A A Monograph on Some British Desmids
Book format: An electronic version of a printed book that can be read on a computer or handheld device designed specifically for this purpose.
Publisher: United States, 15 June 2010
By: Alan J Brook, David B Williamson
Desmids are freshwater green algae appearing to be a pair of joined cells (hence their name derived from the Greek desmos meaning a bond or chain) but in fact made up of two characteristic half cells (semicells). They have considerable diversity in their external morphology and are the largest of the unicellular plants, allowing them to be easily handled and cultured. This enables their use in studies of morphogenesis, physiology and genetics.
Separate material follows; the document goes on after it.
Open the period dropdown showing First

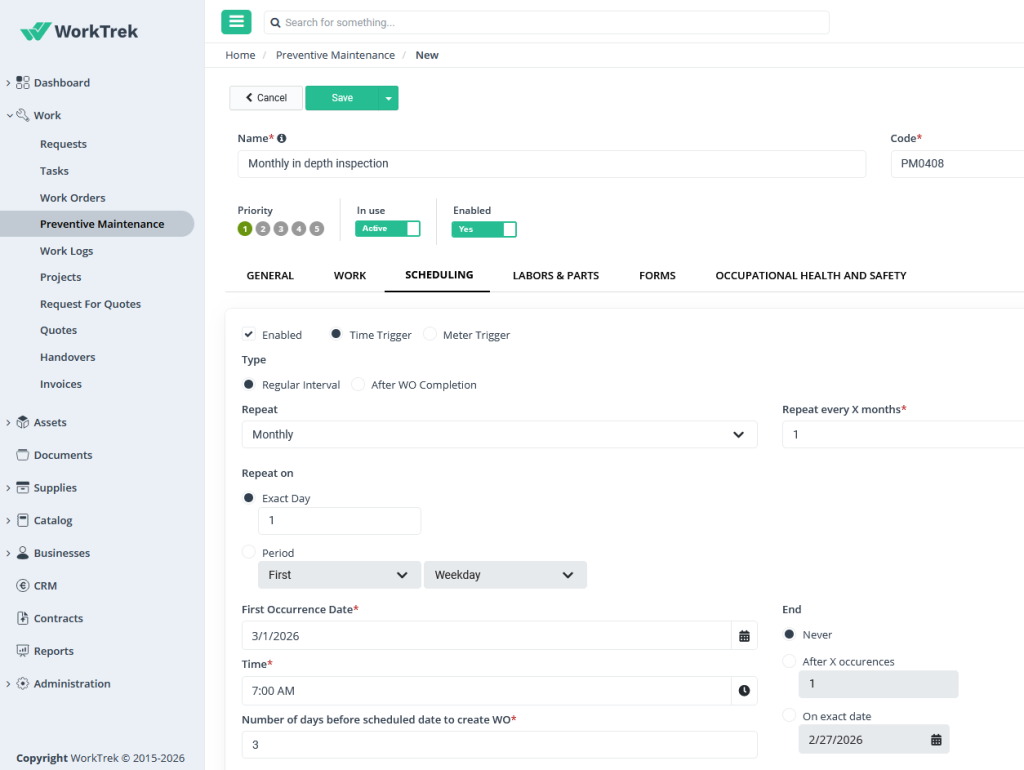(x=338, y=575)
Desmids have very considerable morphological variability (polymorphism) and a given species can exhibit a range of growth forms. Consequently, many forms have been given taxonomic status by earlier workers. This volume provides descriptions which take into account adequately the range of variation that can be expected for each species in the populations studied by the authors- unlike the descriptions, in many cases, provided by earlier workers. This volume has been produced to reflect the considerable changes in desmid taxonomy and systematics together with the additional knowledge now available on desmid distribution and ecology in the British Isles. It provides dichotomous keys for the identification of the 100 or more species and varieties of the 7 saccoderm (the subfamily Mesotaenoideae) and 4 placoderm genera (from the families Peniaceae and Closteriaceae) described, together with information on their distribution and ecology in the British Isles. The introductory material deals with the recent changes in desmid taxonomy and systematics, the habitats where desmids occur together with collection, preservation and examination methods.